Ask people who had most of their money invested in stocks in 2008. For five years prior, the stock market had done pretty darned well. Investors were just starting to feel good again. The last market downfall of 2000–2002 was thankfully fading into memory. And then…POW…the U.S. stock market tanked by nearly 40 percent over the course of the year. Foreign markets fell just as much. Billions and billions were lost. Some portfolios (which may have dipped more than 40 percent, depending on what kind of stocks they held) were crushed. Many who had planned for retirement had to readjust their plans.

There was nothing pretty about 2008.

In early 2020, when the COVID-19 pandemic hit, investors got another taste of how quickly the markets can turn. It wasn’t quite as bad as 2008 or 2000–2002 (between February and March, the Dow lost “only” 37 percent), and it lasted for just a short time, but it was still a shocker.

Remember Is risk to be avoided at all costs? Well, no. Not at all. Risk is to be mitigated, for sure, but risk within reason can actually be a good thing. That is because risk and return, much like Romeo and Juliet or Coronas and lime, go hand in hand. Volatility means that an investment can go way down or way up. You hope it goes way up. Without some volatility, you resign yourself to a portfolio that isn’t poised for any great growth. And in the process, you open yourself up to another kind of risk: the risk that your money will slowly be eaten away by inflation.

Warning If you are ever offered the opportunity to partake in any investment scheme that promises you oodles and oodles of money with “absolutely no risk,” run! You are in the presence of a con artist or a fool. Such investments do not exist.

The trade-off of all trade-offs (safety versus return)

To get to the Holy Grail — a big, fat payoff from your investments — you need to take on the fire-breathing dragon of risk. There simply is no way that you are going to make any sizeable amount of money off your investments without a willingness to get hurt. The Holy Grail is not handed out to people who stuff money in their mattresses or carry their pennies to the local savings bank.

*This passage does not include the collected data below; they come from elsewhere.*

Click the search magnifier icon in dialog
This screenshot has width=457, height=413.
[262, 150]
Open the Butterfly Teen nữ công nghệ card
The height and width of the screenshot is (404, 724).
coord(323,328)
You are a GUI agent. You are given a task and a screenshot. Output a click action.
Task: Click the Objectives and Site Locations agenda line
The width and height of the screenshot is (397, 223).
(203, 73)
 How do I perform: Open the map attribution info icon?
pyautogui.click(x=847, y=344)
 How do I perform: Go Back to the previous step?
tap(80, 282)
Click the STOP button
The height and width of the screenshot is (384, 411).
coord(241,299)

If you look at different investments over the course of time, you find an uncanny correlation between risk (volatility risk, not inflation risk) and return. Safe investments — those that really do carry genuine guarantees, such as U.S. Treasury bills, FDIC-insured savings accounts, and CDs — tend to offer very modest returns (often — especially these days — negative returns after accounting for inflation). Volatile investments — like stocks and “junk” bonds, the kinds of investments that cause people to lose sleep — tend to offer handsome returns if you give them enough time.

Remember Time, then, is an essential ingredient in determining appropriate levels of risk. You would be wise to keep any cash you are going to need within the next six months to a year in a savings bank, or possibly in an ETF such as the iShares Barclays 1–3 Year Treasury Bond Fund (SHY), a short-term bond fund that yields a modest return but is very unlikely to lose value. You should not invest that portion of your money in any ETF that is made up of company stocks, such as the popular SPY or QQQ. True, SPY or QQQ can (and should), over time, yield much more than SHY, but they are also much more susceptible to sharp price swings. Unless you are not going to need your cash for at least a couple of years (and preferably not for six or seven or more years), you are best off avoiding any investment in the stock market, whether it be through ETFs or otherwise.

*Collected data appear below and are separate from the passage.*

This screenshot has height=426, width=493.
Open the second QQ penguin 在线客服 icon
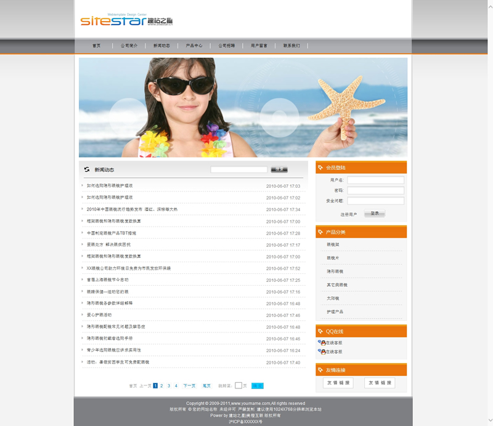[322, 352]
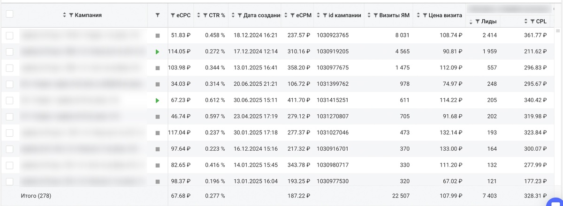
Task: Click the green play icon for campaign 1030919205
Action: [158, 52]
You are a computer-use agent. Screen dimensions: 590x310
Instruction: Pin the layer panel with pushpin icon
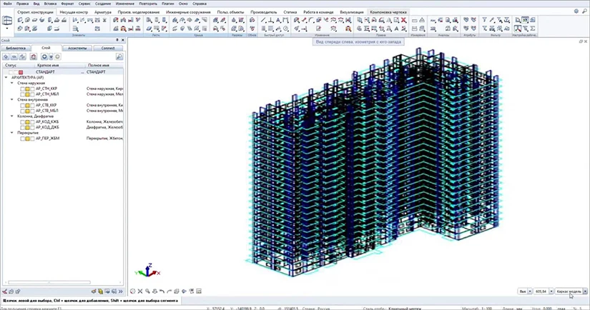pyautogui.click(x=117, y=40)

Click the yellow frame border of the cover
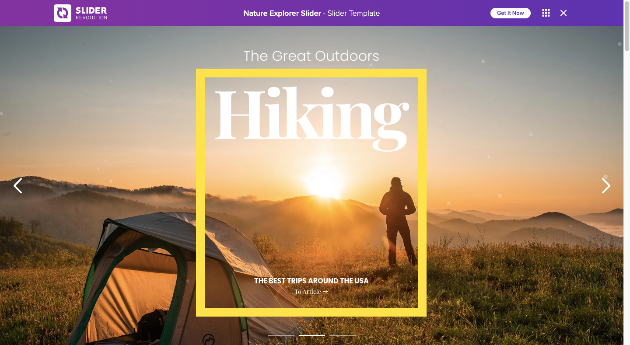[200, 192]
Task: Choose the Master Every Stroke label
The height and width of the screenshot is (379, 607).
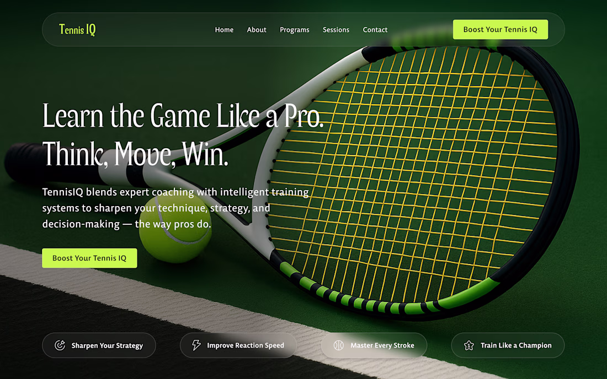Action: [x=382, y=345]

So just how risky are ETFs?

Asking how risky, or how lucrative, ETFs are is like trying to judge a soup knowing nothing about the soup’s ingredients, only that it is served in a blue china bowl. The bowl — or the ETF — doesn’t create the risk; what’s inside it does. Thus stock and real estate ETFs tend to be more volatile than bond ETFs. Short-term bond ETFs are less volatile than long-term bond ETFs (I explain why in Part 3). Small-stock ETFs are more volatile than large-stock ETFs. International ETFs often see more volatility than U.S. ETFs. And international “emerging-market” ETFs see more volatility than international developed-nation ETFs.

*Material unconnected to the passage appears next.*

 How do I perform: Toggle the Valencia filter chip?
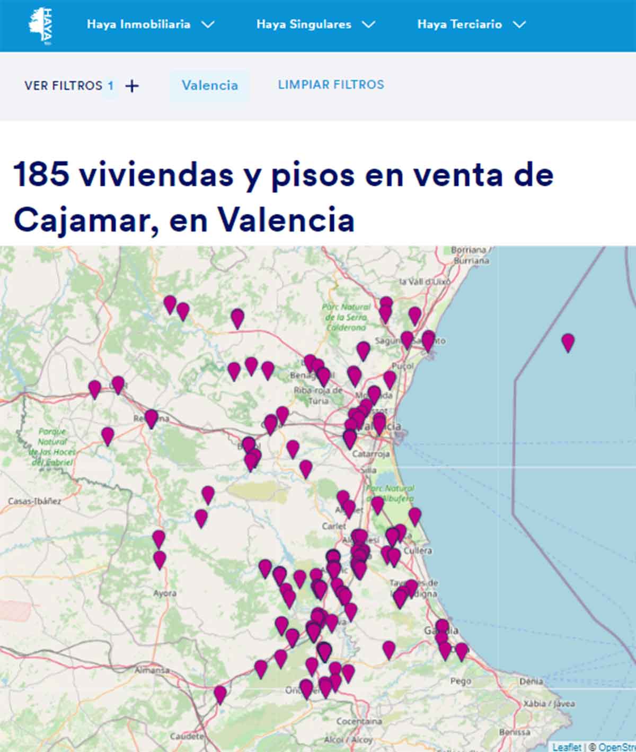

Figure 4-1 shows some examples of various ETFs and where they fit on the risk-return continuum. Note that it starts with bond ETFs at the bottom (maximum safety, minimum volatility), and nearer the top, it features the EAFE (Europe, Australia, Far East) Index and the South Korea Index Fund. (An investment in South Korean stocks involves not only all the normal risks of business but also includes currency risk, as well as the risk that some deranged North Korean dictator may decide he wants to pick a fight. Buyer beware.)

image

FIGURE 4-1: The risk levels of a sampling of ETFs.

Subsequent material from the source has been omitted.